Dr. Ian Bond, based at the Institute of Information and Mathematical Sciences in Albany, says the discovery has major implications for understanding the dynamics of solar systems. He has analysed data from telescopic camera recordings by a 1.8 metre telescope at Mount John University observatory at Lake Tekapo. It has captured variations in the brightness of some 50 million stars in the Milky Way galaxy.
He is part of an international astronomy study called MOA (Microlensing Observations in Astrophysics) involving researchers from Massey, Auckland, Canterbury and Victoria Universities, as well as from Japan and the United States. The study found evidence of ten Jupiter-sized free floating gas giant planets, also described as orphan or rogue planets, that are not believed to be orbiting stars. A report on the discovery has just been published in the latest Nature online science journal. The article is titled Unbound or distant planetary mass population detected by gravitational microlensing.
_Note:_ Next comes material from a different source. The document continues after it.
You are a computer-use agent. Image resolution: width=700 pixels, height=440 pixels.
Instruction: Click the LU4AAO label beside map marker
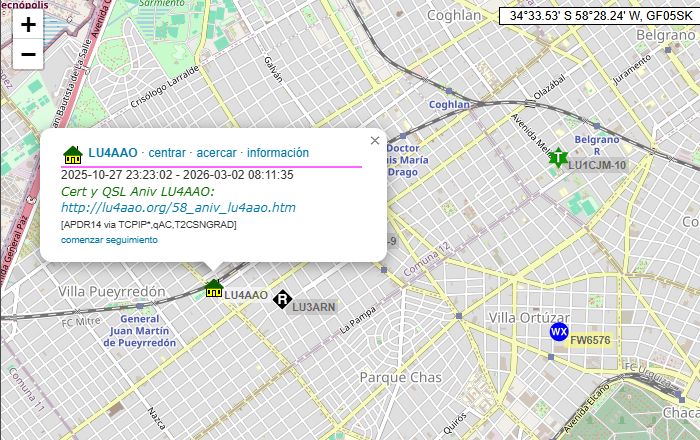click(x=246, y=295)
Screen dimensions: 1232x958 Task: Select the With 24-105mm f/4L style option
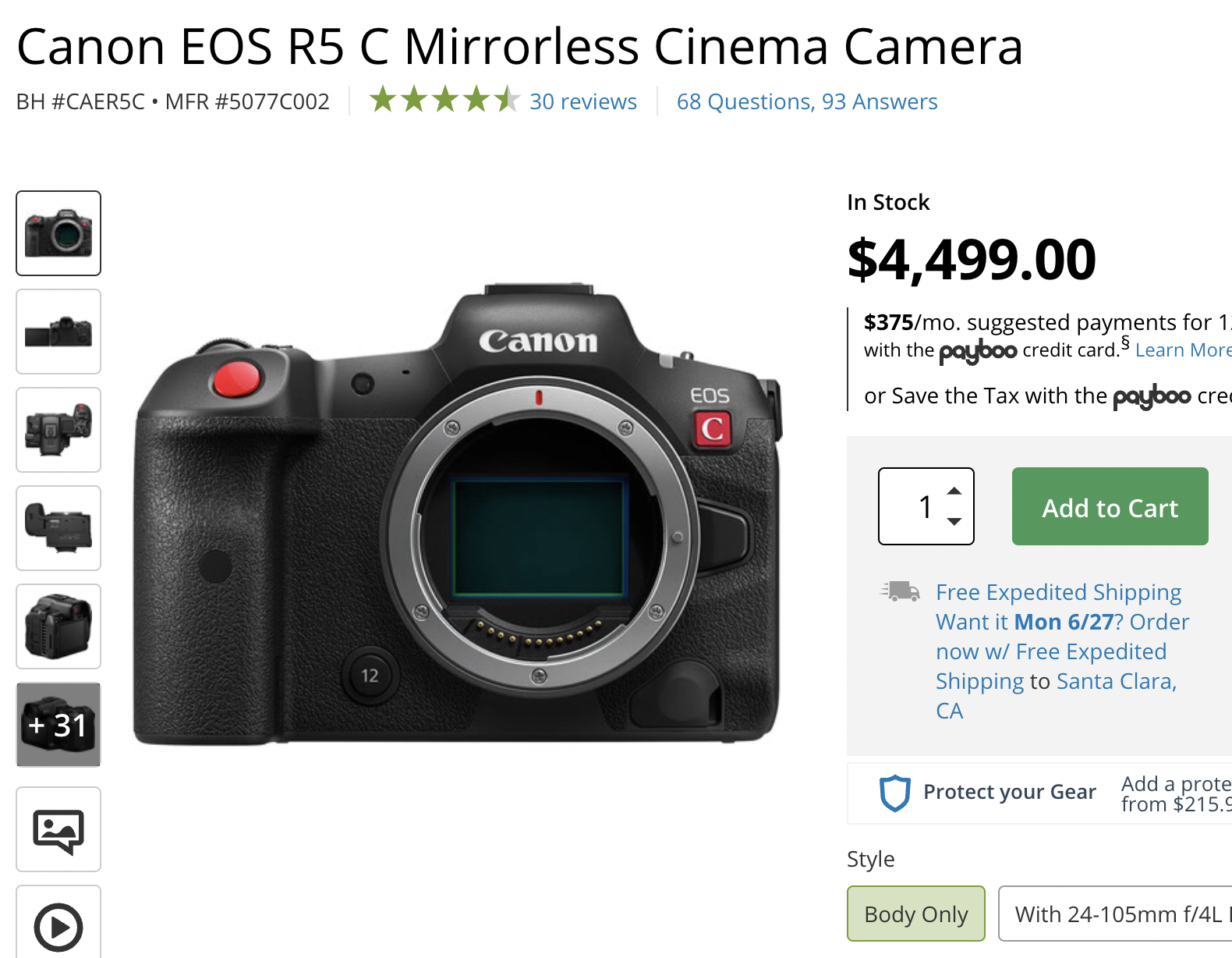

Its a big deal. Its like finding a needle in a haystack the sense of discovery is hugely exciting, Dr. Bond says.
The discovery has led to speculation that smaller, Earth-sized free-floating planets yet to be detected may be more common than stars, and that Earth may have a long-lost sibling once part of our solar system. Study authors say drifting, stray planets are likely to have been ejected from solar systems because of close gravitational encounters with other planets or stars. Another scenario is that they form like brown dwarf stars, and are labelled sub-brown dwarfs, which are thought to grow from collapsing balls of gas and dust but without the mass to ignite their nuclear fuel and produce their own starlight.
Dr. Bond is the principal investigator for the study, which was initiated by Auckland University physicist Associate Professor Philip Yock. Fellow collaborators are Canterbury University Professor of Astronomy John Hearnshaw and Victoria University Professor of Physics Denis Sullivan.
Computer software to process 50 gigabytes of images per night can analyse and chart gravitational microlensing events the distortion and observable magnification of a stars brightness when another planetary body passes in front of it. Variations in the timing and duration of microlensing patterns led to the discovery, he says.
Gravitational microlensing is an astronomical phenomenon which allows the study of planetary bodies that emit little or not light, and refers to the bending of light, first discussed by Albert Einstein in 1915, that occurs when a distant star gets aligned with a massive foreground object.
The microlensing effect is very recognisable, says Dr. Bond. The time scale of a lensing effect depends on the mass of the lens [planetary body]. If the lens is a star, it takes 10 to 20 days to pass in front of the star, and if it's a planet, its a much shorter time.
He has detected around 3000 microlensing events since 2006, and analysed 500 of them. The MOA study focuses on a segment of roughly 50 million stars at the centre of the Milky Way, which are 25,000 light years away and are a fragment of the estimated 100-400 billion stars and 50 billion planets in the galaxy.